Eichenprozessionsspinner: Kontakt meiden

Ein Mitarbeiter eines Fachbetriebs entfernt ein Eichenprozessionsspinner-Nest. Er steht im Korb eines Hubwagens und trägt einen Schutzanzug und Maske. Archivfoto.

Entfernung von Nestern nur in Gebieten mit höherem Risiko

Rietberg. Mit den warmen Temperaturen wird auch der Eichenprozessionsspinner wieder aktiv: Seine Nester verbreiten sich immer weiter und es gibt im gesamten Stadtgebiet kaum einen Bereich, in dem Eichen nicht vom Eichenprozessionsspinner befallen sind. Die Stadt Rietberg weist in diesem Zusammenhang darauf hin, dass es nicht möglich ist, alle Nester zu entfernen. Priorität haben hier Orte mit so genanntem “höheren Risiko”. Dazu gehören Schulen, Kindergärten und ähnliche Einrichtungen. In diesen Fällen werden Fachbetriebe beauftragt, die dem Eichenprozessionsspinner zu Leibe rücken.
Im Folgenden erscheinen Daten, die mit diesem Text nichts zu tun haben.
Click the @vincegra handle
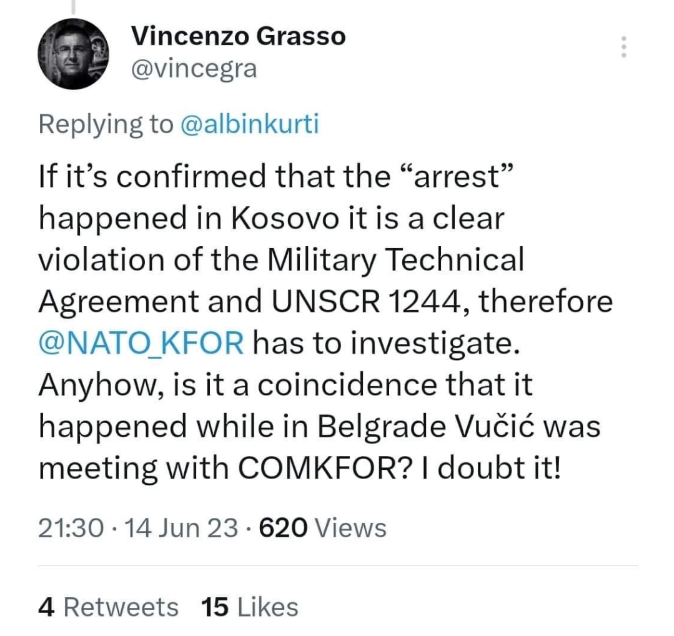Viewport: 674px width, 636px height. point(194,68)
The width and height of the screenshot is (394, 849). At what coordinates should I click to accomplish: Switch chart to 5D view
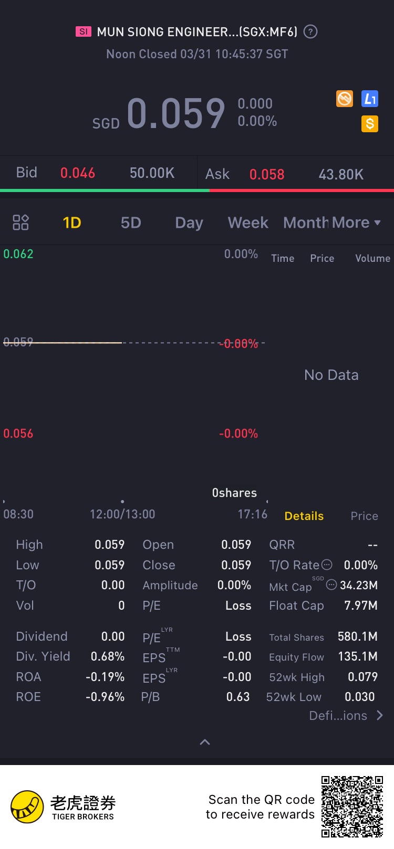pos(131,223)
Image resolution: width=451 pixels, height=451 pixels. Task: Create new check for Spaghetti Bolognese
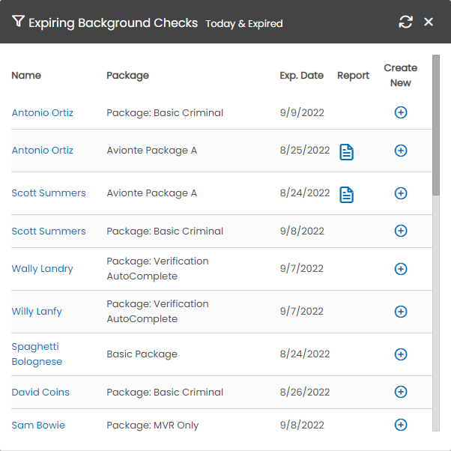[x=401, y=354]
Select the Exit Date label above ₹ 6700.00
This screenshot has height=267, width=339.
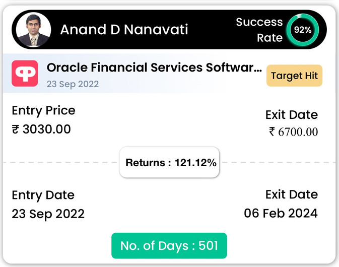click(292, 115)
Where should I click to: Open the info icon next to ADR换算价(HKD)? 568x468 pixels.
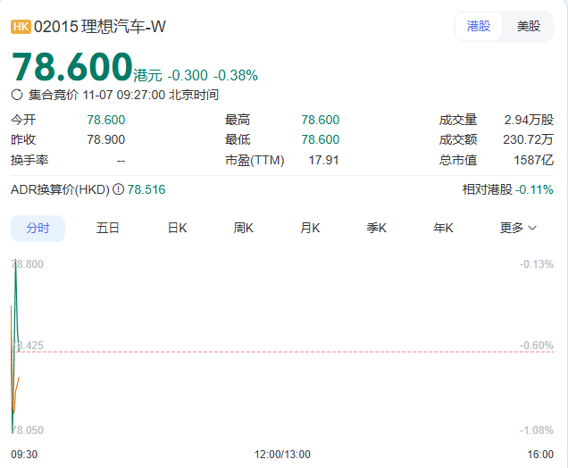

Weil die Entfernung der Nester nicht überall möglich ist, sollten Bürgerinnen und Bürger selbst umsichtig sein und Abstand zu befallenen Eichen und sichtbaren Nestern halten, Raupen und Gespinste nicht berühren, Kinder informieren und sie vom Spielen unter betroffenen Bäumen abhalten. Auch Haustiere sollten konsequent ferngehalten werden. Bei Symptomen nach Kontakt wie Hautausschlägen mit Schwellungen, Juckreiz und Pusteln, schmerzhaften Augenreizungen sowie Atembeschwerden sollte ärztlicher Rat eingeholt werden. Auslöser für solche Beschwerden sind die Brennhaare des Eichenprozessionsspinners, die mit bloßem Auge kaum sichtbar sind, aber einen Giftstoff enthalten, der entsprechende Symptome bewirken kann.